After this, Cilium pod restarted and some network timeouts started in this node. Our guess is that the reason for the network disruption is because we didn't mount the BPF FS but we can't verify that.

We were not able to reproduce the issue.

nebril commented 5 years ago

I was unable to reproduce it at all, the line that panicked is here: https://github.com/cilium/cilium/blob/v1.3.2/pkg/endpoint/metrics.go#L123

policyStatus[epPolicyStatus]++

I suspect that between lines 122 and 123 GC occurred and caused epPolicyStatus underlying byte slice to be freed (since sync.Map stores the data in unsafe.Pointer). Strings created from unsafe pointers use the same underlying byte slice (proof here: https://play.golang.org/p/glZDZ9srpSM ).
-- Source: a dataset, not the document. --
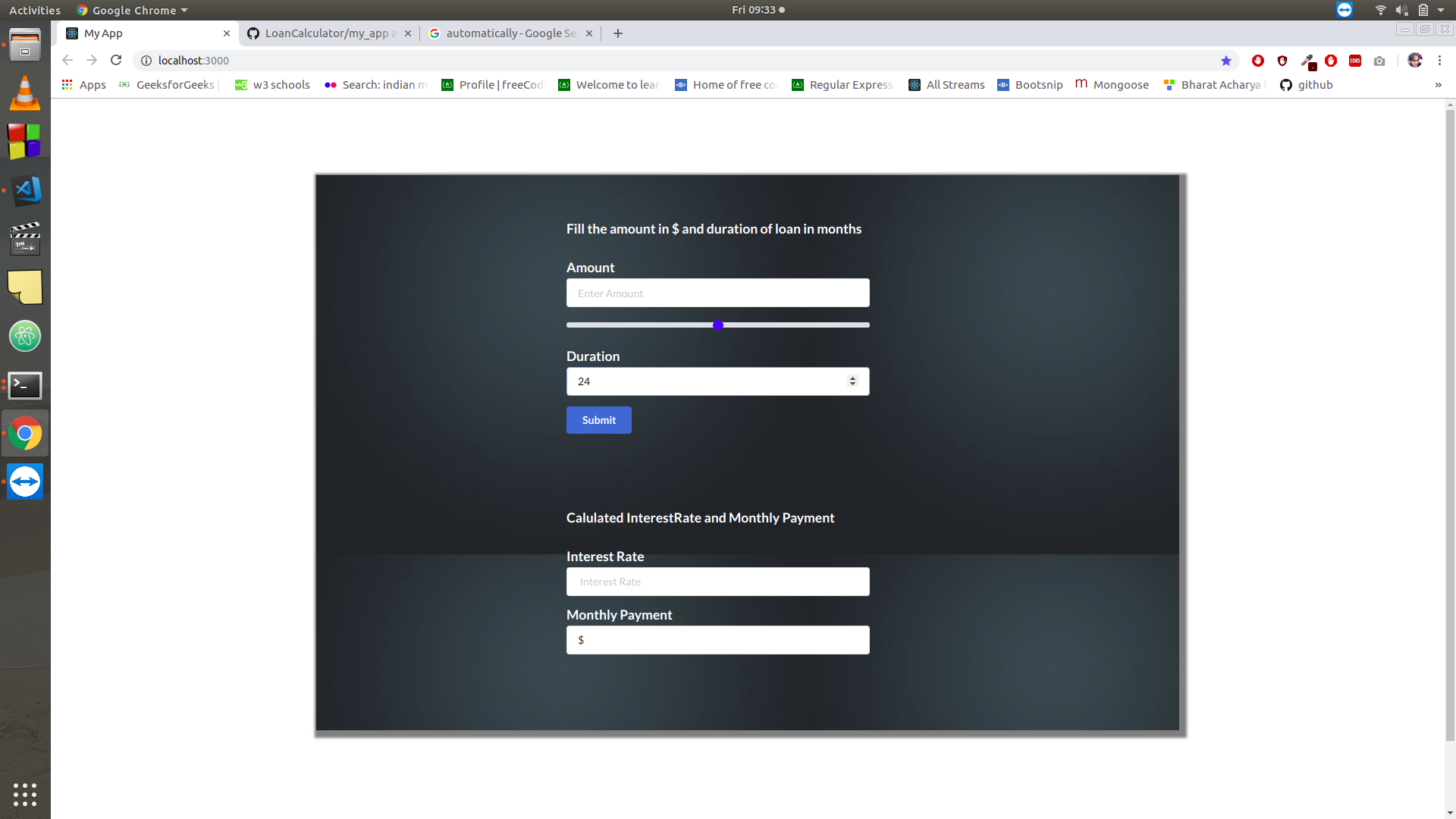Click the CORS extension icon
The width and height of the screenshot is (1456, 819).
point(1355,61)
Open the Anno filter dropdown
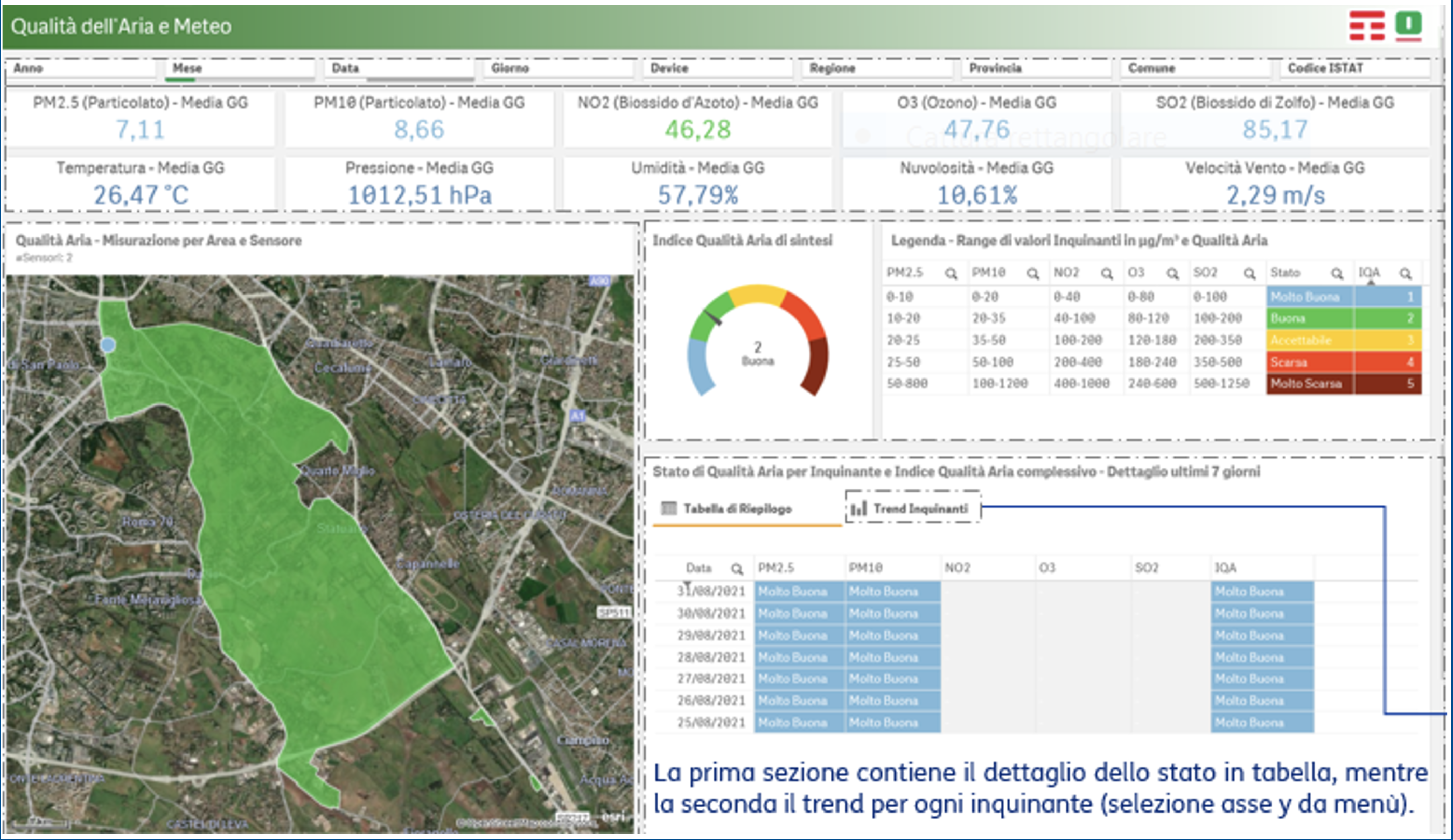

Proposed fix would be to change endpoint.endpointPolicyStatusMap to be a normal map with locks instead of sync.Map.

aanm commented 5 years ago

@nebril that makes total sense.

A google search returns this result :D https://github.com/cilium/cilium/pull/5621#issuecomment-423976222

Also, it seems the map doesn't need to be initialized

 func (epPolicyMaps *endpointPolicyStatusMap) UpdateMetrics() {
-       policyStatus := map[models.EndpointPolicyEnabled]float64{
-               models.EndpointPolicyEnabledNone:    0,
-               models.EndpointPolicyEnabledEgress:  0,
-               models.EndpointPolicyEnabledIngress: 0,
-               models.EndpointPolicyEnabledBoth:    0,
-       }
+       policyStatus := map[models.EndpointPolicyEnabled]float64{}

@eloycoto it seems in update we call the endpointPolicyStatus.UpdateMetrics() but not on delete. Is this a bug?

https://github.com/cilium/cilium/blob/fc1bac1f79bdabe77452f2c8e0793a0e2255e2ea/pkg/endpoint/metrics.go#L93-L104

@sedooe The stack trace corresponds to the v1.3.0 code base, be aware that you might be running cilium v1.3.0 in your cluster without realizing that is not v1.3.2

sedooe commented 5 years ago

@aanm You're right, it was my bad to write v1.3.2, we downgraded the v1.3.0 couple of days ago. Will edit it to not confuse others.